Medical ethics has a rich history of derivation from theological sources, such as from the Hippocratic Oath and religions such as Judaism, Christianity and Islam. In history religion and theology have been used in the development of medical regulatory guidance.


To explore how a prophetic saying (Ḥadīth) can be used by clinicians of all faiths and none, to enhance the management of mental health.

Design and setting

Psychological exploration of the Ḥadīth “The believer is a mirror of their brother” and its utility in management of mental health within healthcare settings worldwide.


The Ḥadīth was analysed within the context of the UK and American medical regulatory guidelines set out by the General Medical Council and the American Medical Association to develop a framework for its practical application within mental health consultations.

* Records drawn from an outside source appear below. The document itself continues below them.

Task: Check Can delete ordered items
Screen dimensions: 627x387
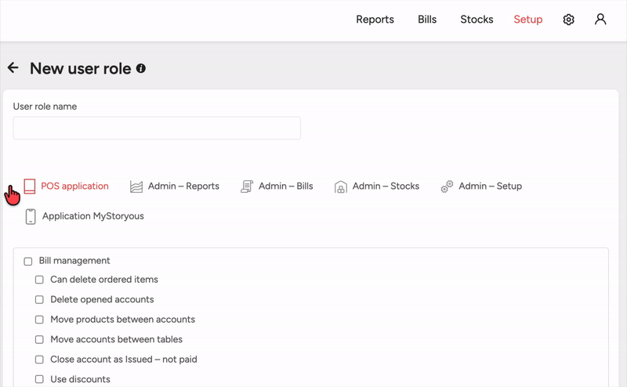Action: pyautogui.click(x=39, y=280)
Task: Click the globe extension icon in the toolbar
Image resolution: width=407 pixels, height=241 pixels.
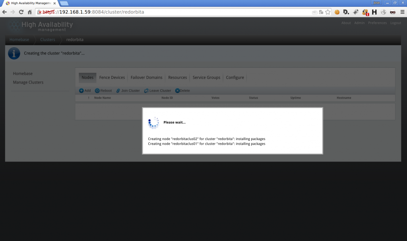Action: pyautogui.click(x=383, y=12)
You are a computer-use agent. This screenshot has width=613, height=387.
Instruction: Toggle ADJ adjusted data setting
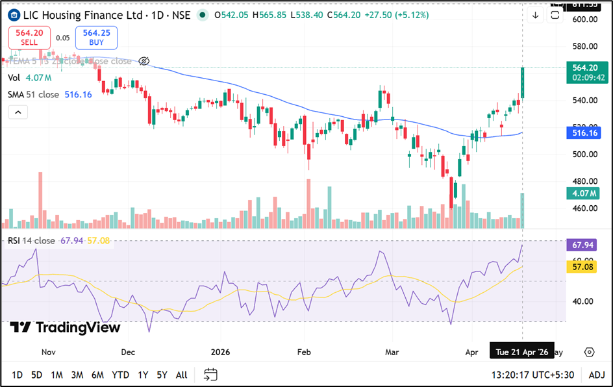tap(597, 375)
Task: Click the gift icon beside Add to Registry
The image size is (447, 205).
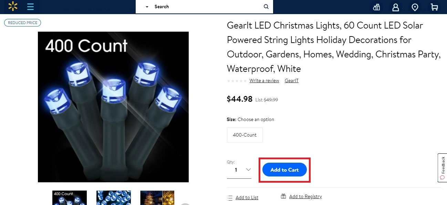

A framework which can facilitate clinicians of all faiths and none during mental health consultations, the MIRROR framework. Memory, a mirror has no memory and is confidential, just as a clinician is when they leave their work. Impartiality, a mirror shows what is present without any judgement, in the same way clinicians are completely     transparent in      their      consultations.Relationship, a mirror should be held neither too close.nor    too    far,   similarly clinicians         must     maintain professional boundaries. Rounded, the viewer is at the focal point of the mirror, the mirror is viewer-centred in the same way that clinicians are patient-centred. Openness, a mirror does not change according to the viewer, likewise, clinicians must not allow unconscious biases to affect their practice. Revitalize, a mirror is cleaned before reflecting the viewer, in the same manner clinicians must look after their own mental health before managing their patient’s mental health. The framework provides solutions to challenges faced within mental health consultations including clinician burnout, transparency of mental health services, harmful therapy, the social determinants of mental health, cultural safety and clinician self-care.


This paper provides greater understanding of how faith-based medical regulatory guidance in conjunction with secular medical regulatory guidance can guide clinicians when faced with challenges in the workplace to improve the management of mental health.